Gerçeği anlatamadan ölmek ve tarihe bir vatan haini olarak geçmek.” Mim Mim Grubu’nda görevli Giritli bir Türk, Mümin’i Yunanlara ispiyonladı. Mümin, bu ihbar üzerine yakalanıp ölüme mahkûm edildi. Ancak cezası, araya giren dayısı Hacı Hasan Paşa sayesinde ömür boyu hapse çevrildi. Bir gemiyle Yunanistan’a götürülüp, bir dağın içine oyulmuş ve 300 basamakla inilen korkunç Palamadi zindanına kapatıldı. Orada 67 gün işkenceye maruz kalan Mümin, hiç konuşmadı. Büyük Taarruz’u takip eden günlerde, Uşak’ta yapılan muharebelerde, Yunanların Küçük Asya Orduları Komutanı General Trikopis, yanındaki generallerle birlikte esir alındı. İzmir’in ele geçirilmesine müteakip başlayan görüşmeler sırasında Yunanlar, General Trikopis’e karşılık Albay Cafer Tayyar’ı önerdi. Durum Mustafa Kemal Paşa’ya iletildi.

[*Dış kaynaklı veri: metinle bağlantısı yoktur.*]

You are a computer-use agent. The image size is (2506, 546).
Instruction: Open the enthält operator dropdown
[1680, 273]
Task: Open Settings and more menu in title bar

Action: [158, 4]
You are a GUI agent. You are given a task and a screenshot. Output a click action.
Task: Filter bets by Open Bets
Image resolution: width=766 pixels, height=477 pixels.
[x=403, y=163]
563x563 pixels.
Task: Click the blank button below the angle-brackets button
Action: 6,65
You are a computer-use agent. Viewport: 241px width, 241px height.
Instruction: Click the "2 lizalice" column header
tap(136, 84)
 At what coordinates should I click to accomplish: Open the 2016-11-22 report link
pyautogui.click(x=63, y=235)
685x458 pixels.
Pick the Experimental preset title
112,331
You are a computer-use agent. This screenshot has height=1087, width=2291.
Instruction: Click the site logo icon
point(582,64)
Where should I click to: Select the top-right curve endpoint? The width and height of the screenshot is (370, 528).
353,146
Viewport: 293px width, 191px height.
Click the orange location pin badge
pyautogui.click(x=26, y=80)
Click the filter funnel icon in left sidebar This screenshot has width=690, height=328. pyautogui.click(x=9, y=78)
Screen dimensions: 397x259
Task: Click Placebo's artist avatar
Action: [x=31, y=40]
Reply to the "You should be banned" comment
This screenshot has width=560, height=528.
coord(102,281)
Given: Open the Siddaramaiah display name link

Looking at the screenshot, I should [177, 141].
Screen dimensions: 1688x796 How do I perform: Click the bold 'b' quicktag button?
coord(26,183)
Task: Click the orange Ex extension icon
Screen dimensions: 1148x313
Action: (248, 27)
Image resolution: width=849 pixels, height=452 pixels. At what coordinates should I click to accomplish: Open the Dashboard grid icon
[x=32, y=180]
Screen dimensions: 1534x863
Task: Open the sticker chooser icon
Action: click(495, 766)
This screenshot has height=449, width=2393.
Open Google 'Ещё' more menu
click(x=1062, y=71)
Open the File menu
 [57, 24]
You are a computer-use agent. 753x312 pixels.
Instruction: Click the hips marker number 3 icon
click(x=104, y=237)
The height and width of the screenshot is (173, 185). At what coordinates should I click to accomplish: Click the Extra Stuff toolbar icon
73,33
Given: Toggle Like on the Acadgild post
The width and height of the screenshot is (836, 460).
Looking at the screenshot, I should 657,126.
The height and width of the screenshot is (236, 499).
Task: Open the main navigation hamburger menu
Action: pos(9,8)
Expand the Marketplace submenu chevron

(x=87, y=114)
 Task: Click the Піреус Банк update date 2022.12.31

Mustafa Kemal Paşa, bu takasa karşı çıktı. O, Atina’da esir bulunan Jandarma Yüzbaşı Mümin’i istedi. Mustafa Kemal Paşa’nın bu önerisi, şaşkınlıkla karşılandı. Yüzbaşı Mümin’i İzmir’den tanıyanlar da şaşkınlık içindeydi. Mustafa Kemal Paşa’nın bir vatan hainine sahip çıkmasını anlayamıyorlardı. Mustafa Kemal Paşa dışında kimse Yüzbaşı Mümin’in ne yaptığını, asıl kimliğinin ne olduğunu bilmiyordu. Generaller Yunanistan’da büyük törenle karşılanırken, Jandarma Yüzbaşı Mümin, sessiz sedasız esaretten geldi ve Ankara’ya gitti.

Vatana döndükten sonra bile Mümin’in kimliği açıklanmadı ve devlet sırrı olarak kaldı. Tekrar Jandarma Komutanlığı’nda göreve başladı. Soyadı kanunu çıkınca “Aksoy” soyadını aldı. Kurtuluş Savaşı sonrasında albaylığa yükseldi. Van mıntıka komutanlığı yaptı. Muhsine adında bir nişanlısı vardı, ancak araya hep savaş, hep görev girdi, bir türlü evlenemedi. Hakkari’de görevliyken zatürre oldu. Zamanla hastalığı tüberküloza döndü. 24 Ocak 1948’de İzmir’de yaşama veda etti.